L’accomplissement de soi est peut-être le moins problématique des deux termes, car on ne peut traiter les idées d’Adler sans se heurter immédiatement à la nature gênante des mots « perfection » et « idéal ». Si l’idée de s’efforcer d’être la meilleure version de soi-même est un objectif manifestement positif, le concept de perfection a souvent, en psychologie, une connotation plutôt négative. Après tout, la perfection n’existe probablement pas, et ne peut donc pas être atteinte, ce qui signifie que les efforts pour y parvenir sont invariablement frustrants et peuvent boucler la boucle pour créer un manque de motivation extrême (c’est-à-dire , abandonner).

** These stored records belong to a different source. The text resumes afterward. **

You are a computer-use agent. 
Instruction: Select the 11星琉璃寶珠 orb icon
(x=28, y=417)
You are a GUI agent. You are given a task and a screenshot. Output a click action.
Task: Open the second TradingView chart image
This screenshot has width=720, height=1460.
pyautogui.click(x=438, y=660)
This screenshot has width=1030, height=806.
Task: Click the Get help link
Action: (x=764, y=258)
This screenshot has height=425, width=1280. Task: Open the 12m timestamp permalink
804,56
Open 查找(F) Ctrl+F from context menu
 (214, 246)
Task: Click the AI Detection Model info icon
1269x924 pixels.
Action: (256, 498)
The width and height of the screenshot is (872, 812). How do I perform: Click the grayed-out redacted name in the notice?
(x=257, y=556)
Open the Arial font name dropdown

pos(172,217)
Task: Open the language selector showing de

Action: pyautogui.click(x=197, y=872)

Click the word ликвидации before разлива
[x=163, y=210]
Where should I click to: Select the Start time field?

En fait, Adler lui-même rechignait à utiliser le terme  » perfection  » pour décrire son unique force de motivation, commençant plutôt par des expressions comme la pulsion d’agression (pour décrire la réaction de frustration que nous avons lorsque nos besoins fondamentaux, comme le besoin de manger ou d’être aimé, ne sont pas satisfaits) – pourtant, même ce terme avait des connotations négatives évidentes ; l’agression est, après tout, rarement considérée comme une bonne chose, et l’utilisation du terme  » affirmation de soi  » aurait peut-être mieux servi Adler.

(Il est intéressant de noter que Freud lui-même s’est offusqué du terme « pulsion d’agression », bien que ce ne soit pas parce qu’il avait une connotation trop négative ; au contraire, Freud estimait qu’il porterait atteinte à la position centrale de la pulsion sexuelle dans la théorie psychanalytique. Freud a peut-être changé d’avis par la suite, cependant, car son idée d’un « instinct de mort » présentait beaucoup de similitudes avec la théorie d’Adler.)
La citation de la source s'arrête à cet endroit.